**Text passage**.
###

It's a free world. You think another forum is more suitable for this thread?? (branch of thread).
You think defining higher and lower order is meaningless also?

Per


----------



## Owen (Aug 11, 2011)

There used to be an active user on this forum called "parity". He hasn't posted in a while, I wonder what happened to him...


----------



## cmhardw (Aug 11, 2011)

I don't understand the contention about what qualifies as a base puzzle. It _is_ an arbitrary definition. 3x3x3 *is* the base puzzle, because Per defined it so. Megaminx *is* the base puzzle, because Per defined it so.

[/rant]

As to the rest of the discussion, what exactly are we meaning when we say "parity"? I greatly dislike defining what people call PLL parity (2 double swaps of wings) as a "parity" as this is only a parity when viewing the cube through the eyes of a reduction solving method. Having an odd permutation in wings would qualify as "parity" for the wing orbit. Having an odd permutation of the corners would qualify as "parity" for the corner orbit.

Thus the 4x4x4 cube has 4 possible permutation parity states:
1) even parity for both corners and wings
2) even parity for corners, odd parity for wings
3) odd parity for corners, even parity for wings
4) odd parity for corners, odd parity for wings

Are we defining cases 2, 3, and 4 all to be "parity"? Are we trying to find situations where a base puzzle has no situation where any piece orbit may have an odd parity permutation, and at the same time a higher order version of this puzzle which can have an odd parity permutation in a certain piece orbit?

I see the following argument applicable to standard cube puzzles:

Base puzzle (3x3x3): Has parity (corners may be in an odd permutation, edges may be in an odd permutation)
Higher order cube puzzles: Have parity (see my example for the 4x4x4 cube, and my parity state matrix for the n x n x n cube)


----------



## mrCage (Aug 11, 2011)

Jorghi said:


> Use mathematical logic and cubing terminology to make your definitions.


 
I think i have defined all terms by now. Not in same post though. I can make my base puzzles axioms, unattackable ... hehe
What still worries me slightly is a solid definition of parity. I dont like to include centers or corners, solely the edges.

Per


----------



## Christopher Mowla (Aug 11, 2011)

###

**Dataset excerpt**.
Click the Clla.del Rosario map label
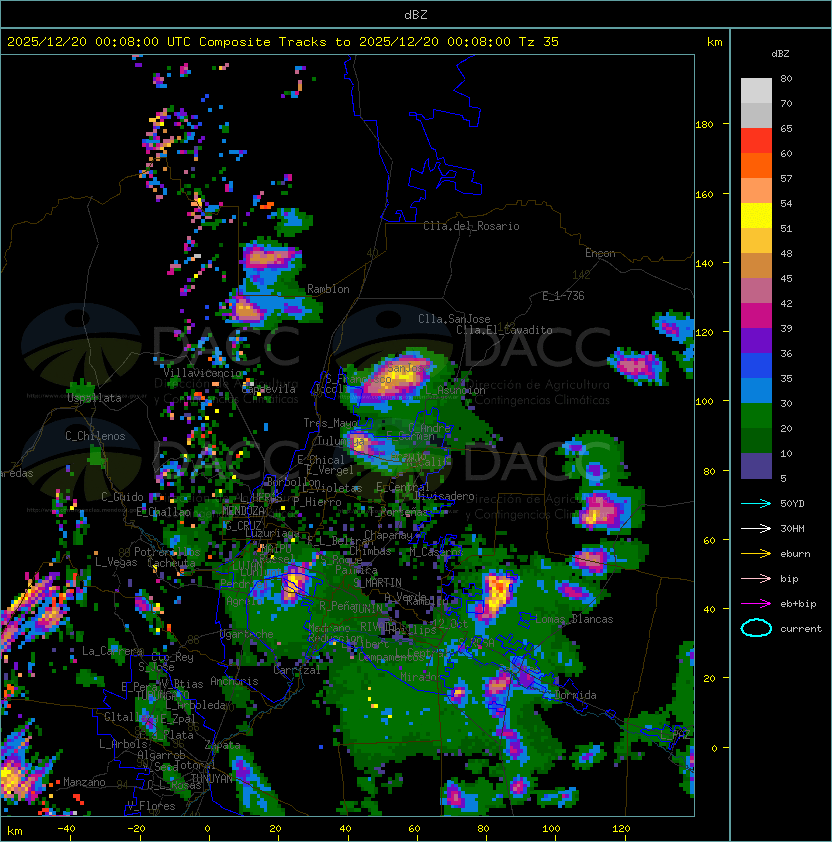Screen dimensions: 832x842 471,226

###

**Goals**.
- a) In the forum thread on puzzle parity, how many possible permutation parity states does cmhardw say the 4x4x4 cube has?
- b) Write the next part of the forum thread on puzzle parity, picking up after its final line.
The material has no connection to the forum thread on puzzle parity.

**Written responses**.
- a) Four.

- b)
mrCage said:


> I think i have defined all terms by now. Not in same post though. I can make my base puzzles axioms, unattackable ... hehe
> What still worries me slightly is a solid definition of parity. I dont like to include *centers* or corners, solely the edges.
> 
> Per


Well, you kind of have to include the centers if you are talking about supercubes (excluding the 2x2x2 and 4x4x4) and void cubes.


----------



## qqwref (Aug 11, 2011)

cmhardw said:


> I greatly dislike defining what people call PLL parity (2 double swaps of wings) as a "parity" as this is only a parity when viewing the cube through the eyes of a reduction solving method.


Indeed, it IS only a parity in terms of a reduction method. I have no problem with the idea that the method can affect the types of parities involved, because to me parity is actually affected by your method. When you reduce the puzzle to the point where you expect it can be solved within a certain class of moves, anything that can bring the puzzle out of that class while still visually appearing to be in it counts as parity. So this definition includes PLL parity, but also the parity that appears on Square-1, and a few others as well. This is quite different from the BLD/mathematical sense of parity, which would (for instance) define a parity on the 3x3x3 even though no speedsolver would have to deal with parity during their solves.


PS: I think I solved the problem here - any comments?


----------



## riffz (Aug 12, 2011)

Very well put, qq. That is by far the most practical way to define parity IMO.


----------



## JonnyWhoopes (Aug 19, 2011)

qqwref said:


> Indeed, it IS only a parity in terms of a reduction method. I have no problem with the idea that the method can affect the types of parities involved, because to me parity is actually affected by your method. When you reduce the puzzle to the point where you expect it can be solved within a certain class of moves, anything that can bring the puzzle out of that class while still visually appearing to be in it counts as parity. So this definition includes PLL parity, but also the parity that appears on Square-1, and a few others as well. This is quite different from the BLD/mathematical sense of parity, which would (for instance) define a parity on the 3x3x3 even though no speedsolver would have to deal with parity during their solves.
> 
> 
> PS: I think I solved the problem here - any comments?


 
Well said. I do like the idea of the term parity conforming to the context in which it is presented.


----------



## StachuK1992 (Aug 19, 2011)

Stop the bickering.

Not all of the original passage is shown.